■ Directive:
Which lines in the items below contain the word "arrow"? List each of them.

═══

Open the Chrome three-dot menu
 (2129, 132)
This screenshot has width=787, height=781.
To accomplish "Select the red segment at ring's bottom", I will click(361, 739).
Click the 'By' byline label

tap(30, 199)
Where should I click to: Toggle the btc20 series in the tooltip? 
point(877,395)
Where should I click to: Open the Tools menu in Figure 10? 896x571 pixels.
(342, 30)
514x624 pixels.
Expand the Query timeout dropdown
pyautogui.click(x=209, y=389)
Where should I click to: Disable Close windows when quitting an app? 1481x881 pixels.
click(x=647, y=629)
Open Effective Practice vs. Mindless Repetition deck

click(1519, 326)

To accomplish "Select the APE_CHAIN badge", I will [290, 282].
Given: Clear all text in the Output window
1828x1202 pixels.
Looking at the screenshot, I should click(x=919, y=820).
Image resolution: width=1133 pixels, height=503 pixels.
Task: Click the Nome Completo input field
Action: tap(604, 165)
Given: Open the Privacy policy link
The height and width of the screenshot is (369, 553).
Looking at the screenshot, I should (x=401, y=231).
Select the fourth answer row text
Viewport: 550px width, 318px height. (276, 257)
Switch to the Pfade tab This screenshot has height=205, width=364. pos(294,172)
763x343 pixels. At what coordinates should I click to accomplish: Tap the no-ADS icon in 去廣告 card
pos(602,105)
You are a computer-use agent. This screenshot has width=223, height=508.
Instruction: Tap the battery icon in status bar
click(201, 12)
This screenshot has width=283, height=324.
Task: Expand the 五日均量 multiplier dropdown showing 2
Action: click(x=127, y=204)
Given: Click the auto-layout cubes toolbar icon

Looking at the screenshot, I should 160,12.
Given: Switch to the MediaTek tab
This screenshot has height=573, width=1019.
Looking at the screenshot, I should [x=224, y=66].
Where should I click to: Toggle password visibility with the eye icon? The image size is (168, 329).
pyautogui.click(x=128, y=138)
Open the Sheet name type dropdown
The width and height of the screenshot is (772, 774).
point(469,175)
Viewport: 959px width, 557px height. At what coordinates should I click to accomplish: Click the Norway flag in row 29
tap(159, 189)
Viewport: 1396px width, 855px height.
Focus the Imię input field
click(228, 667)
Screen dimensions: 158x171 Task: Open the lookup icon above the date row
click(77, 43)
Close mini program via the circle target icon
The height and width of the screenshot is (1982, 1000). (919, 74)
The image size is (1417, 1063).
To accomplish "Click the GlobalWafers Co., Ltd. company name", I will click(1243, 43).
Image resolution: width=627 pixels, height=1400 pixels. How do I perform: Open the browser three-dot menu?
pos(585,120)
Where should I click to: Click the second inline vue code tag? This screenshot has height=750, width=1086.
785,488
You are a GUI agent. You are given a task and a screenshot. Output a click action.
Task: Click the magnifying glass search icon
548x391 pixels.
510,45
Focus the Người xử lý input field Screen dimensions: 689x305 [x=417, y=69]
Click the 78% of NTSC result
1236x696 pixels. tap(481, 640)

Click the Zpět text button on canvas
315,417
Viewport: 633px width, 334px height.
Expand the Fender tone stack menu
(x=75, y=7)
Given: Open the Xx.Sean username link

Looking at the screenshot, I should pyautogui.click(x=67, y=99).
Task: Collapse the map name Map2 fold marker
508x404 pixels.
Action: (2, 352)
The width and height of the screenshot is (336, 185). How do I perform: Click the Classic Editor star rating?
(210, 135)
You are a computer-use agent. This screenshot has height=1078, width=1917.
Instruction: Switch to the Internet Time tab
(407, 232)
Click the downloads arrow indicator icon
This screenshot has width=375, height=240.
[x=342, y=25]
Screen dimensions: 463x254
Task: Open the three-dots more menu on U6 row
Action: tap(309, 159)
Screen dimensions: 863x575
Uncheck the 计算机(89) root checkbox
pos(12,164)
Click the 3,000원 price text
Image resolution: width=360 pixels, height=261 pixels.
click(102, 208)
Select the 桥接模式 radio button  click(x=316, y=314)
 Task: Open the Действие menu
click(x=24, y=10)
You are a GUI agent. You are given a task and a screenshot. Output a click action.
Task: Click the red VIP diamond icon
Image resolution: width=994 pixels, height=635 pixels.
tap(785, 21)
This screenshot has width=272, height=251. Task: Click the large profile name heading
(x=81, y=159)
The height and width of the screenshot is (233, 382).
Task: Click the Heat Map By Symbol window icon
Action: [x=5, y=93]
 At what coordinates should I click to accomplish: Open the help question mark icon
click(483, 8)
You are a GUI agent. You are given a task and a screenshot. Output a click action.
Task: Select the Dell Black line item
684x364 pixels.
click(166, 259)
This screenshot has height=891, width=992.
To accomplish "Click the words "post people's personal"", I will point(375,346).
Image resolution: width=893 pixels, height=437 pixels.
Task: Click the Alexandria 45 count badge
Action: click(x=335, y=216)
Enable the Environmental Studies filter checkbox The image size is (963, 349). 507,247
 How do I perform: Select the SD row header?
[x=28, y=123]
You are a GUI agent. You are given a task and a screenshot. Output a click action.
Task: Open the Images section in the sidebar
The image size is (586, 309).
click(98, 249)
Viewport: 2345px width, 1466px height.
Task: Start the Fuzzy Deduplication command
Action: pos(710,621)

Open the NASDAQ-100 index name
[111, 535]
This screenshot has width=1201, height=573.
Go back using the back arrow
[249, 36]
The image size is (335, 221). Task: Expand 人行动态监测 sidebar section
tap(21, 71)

═══

■ Response:
Click the downloads arrow indicator icon
Go back using the back arrow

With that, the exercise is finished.